* Source information
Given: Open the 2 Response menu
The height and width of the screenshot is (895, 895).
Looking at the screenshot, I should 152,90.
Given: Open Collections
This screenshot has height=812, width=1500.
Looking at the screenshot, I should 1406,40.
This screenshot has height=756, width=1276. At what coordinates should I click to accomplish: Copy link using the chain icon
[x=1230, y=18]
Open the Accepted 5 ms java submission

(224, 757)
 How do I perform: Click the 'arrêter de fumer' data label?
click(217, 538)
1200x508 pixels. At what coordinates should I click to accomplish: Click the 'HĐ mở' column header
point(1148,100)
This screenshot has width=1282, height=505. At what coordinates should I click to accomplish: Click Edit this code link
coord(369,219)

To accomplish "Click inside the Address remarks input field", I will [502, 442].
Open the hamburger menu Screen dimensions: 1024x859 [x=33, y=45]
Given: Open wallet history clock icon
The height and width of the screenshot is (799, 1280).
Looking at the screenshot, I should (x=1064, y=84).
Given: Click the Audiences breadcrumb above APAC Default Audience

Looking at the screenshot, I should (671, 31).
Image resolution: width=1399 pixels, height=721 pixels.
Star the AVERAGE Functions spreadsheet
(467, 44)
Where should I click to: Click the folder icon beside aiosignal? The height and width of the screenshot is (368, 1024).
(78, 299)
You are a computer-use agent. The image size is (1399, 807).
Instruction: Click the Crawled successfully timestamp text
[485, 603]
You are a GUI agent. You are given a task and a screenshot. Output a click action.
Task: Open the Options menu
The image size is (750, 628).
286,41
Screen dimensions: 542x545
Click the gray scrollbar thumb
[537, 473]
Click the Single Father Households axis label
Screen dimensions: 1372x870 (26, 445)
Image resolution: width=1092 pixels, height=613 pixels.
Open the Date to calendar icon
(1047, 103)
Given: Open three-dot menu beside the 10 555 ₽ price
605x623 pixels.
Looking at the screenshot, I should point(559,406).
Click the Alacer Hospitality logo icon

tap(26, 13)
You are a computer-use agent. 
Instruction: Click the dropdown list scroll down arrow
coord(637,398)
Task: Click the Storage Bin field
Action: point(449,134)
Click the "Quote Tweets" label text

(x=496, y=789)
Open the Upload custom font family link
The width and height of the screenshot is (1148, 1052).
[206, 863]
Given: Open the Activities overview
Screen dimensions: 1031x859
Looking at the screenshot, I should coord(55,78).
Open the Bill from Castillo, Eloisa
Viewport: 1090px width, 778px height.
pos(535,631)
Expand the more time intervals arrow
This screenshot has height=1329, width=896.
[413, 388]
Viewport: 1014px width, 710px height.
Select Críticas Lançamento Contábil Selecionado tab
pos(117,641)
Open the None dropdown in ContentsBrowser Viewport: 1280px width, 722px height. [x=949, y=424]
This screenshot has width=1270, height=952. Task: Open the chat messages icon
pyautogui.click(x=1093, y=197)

* What you are asked to do
Once the line that contains "Viewport: 1014px width, 710px height." is found, please give it again exactly, along with each line that comes after it, through the last line of the entries.

* Expected answer
Viewport: 1014px width, 710px height.
Select Críticas Lançamento Contábil Selecionado tab
pos(117,641)
Open the None dropdown in ContentsBrowser Viewport: 1280px width, 722px height. [x=949, y=424]
This screenshot has width=1270, height=952. Task: Open the chat messages icon
pyautogui.click(x=1093, y=197)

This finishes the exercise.